(DATA EXTRACT Opens)

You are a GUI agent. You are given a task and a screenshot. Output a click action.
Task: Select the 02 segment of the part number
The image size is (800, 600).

(DATA EXTRACT Closes)
(DATA EXTRACT Opens)

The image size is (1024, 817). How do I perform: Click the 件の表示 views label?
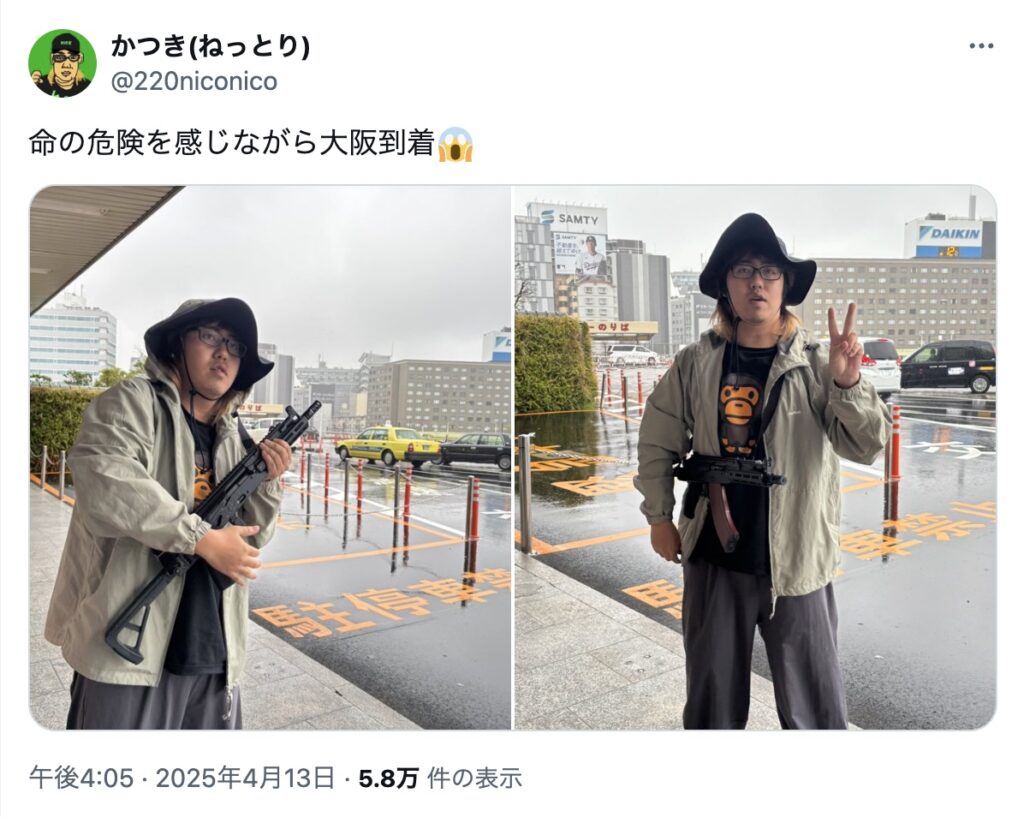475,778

(DATA EXTRACT Closes)

» **WHAT TO PRODUCE**
Nothing should appear in the answer except the lines above from the line with "You are a GUI" through the line with "The image size is (800, 600).", both included, written out exactly.

» **ANSWER FOR THE TASK**
You are a GUI agent. You are given a task and a screenshot. Output a click action.
Task: Select the 02 segment of the part number
The image size is (800, 600).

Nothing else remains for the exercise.